Record extracts:

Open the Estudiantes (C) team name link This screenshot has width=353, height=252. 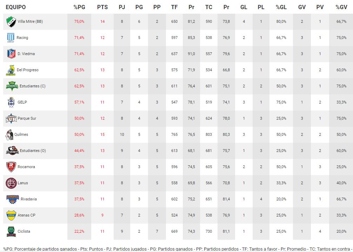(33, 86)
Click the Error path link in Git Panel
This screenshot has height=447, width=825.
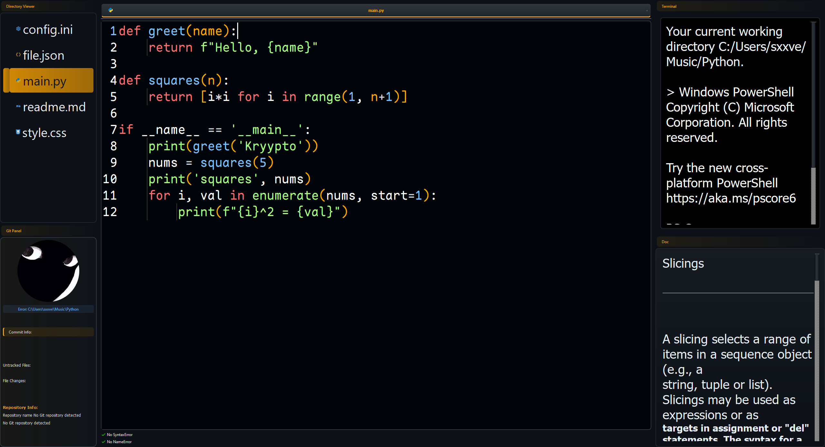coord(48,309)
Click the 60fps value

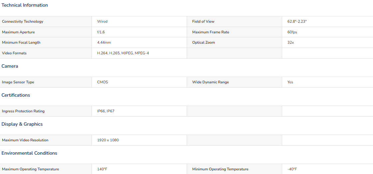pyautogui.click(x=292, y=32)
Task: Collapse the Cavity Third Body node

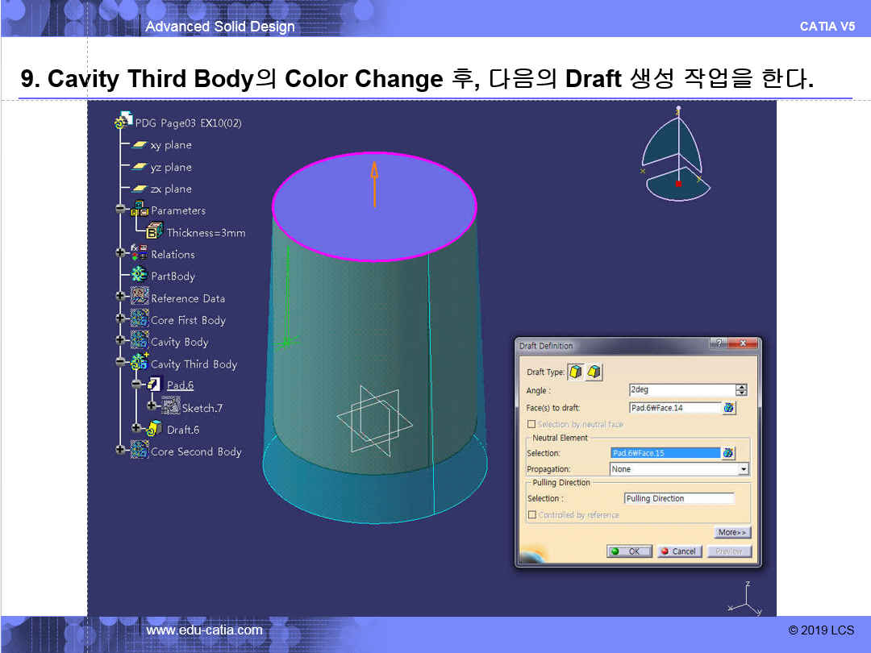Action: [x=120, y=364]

* * *

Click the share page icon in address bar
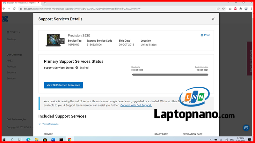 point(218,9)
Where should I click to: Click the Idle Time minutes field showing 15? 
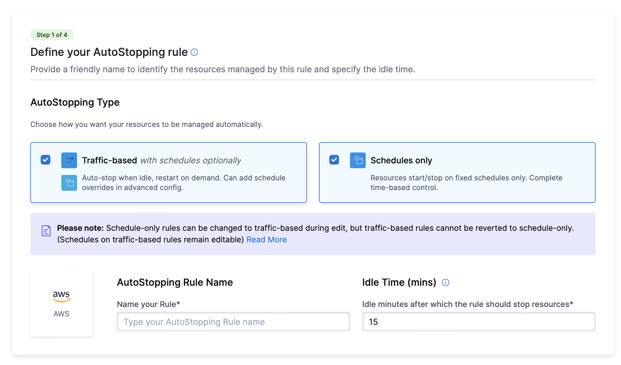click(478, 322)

Problem to solve: Please copy out the rows above word for word, starting at the one containing "Click the 60fps value" and ending at the one containing "Action: [x=120, y=364]", both included. Leave the pictures out.

Answer to the problem:
Click the 60fps value

pyautogui.click(x=292, y=32)
Task: Collapse the Cavity Third Body node

Action: [x=120, y=364]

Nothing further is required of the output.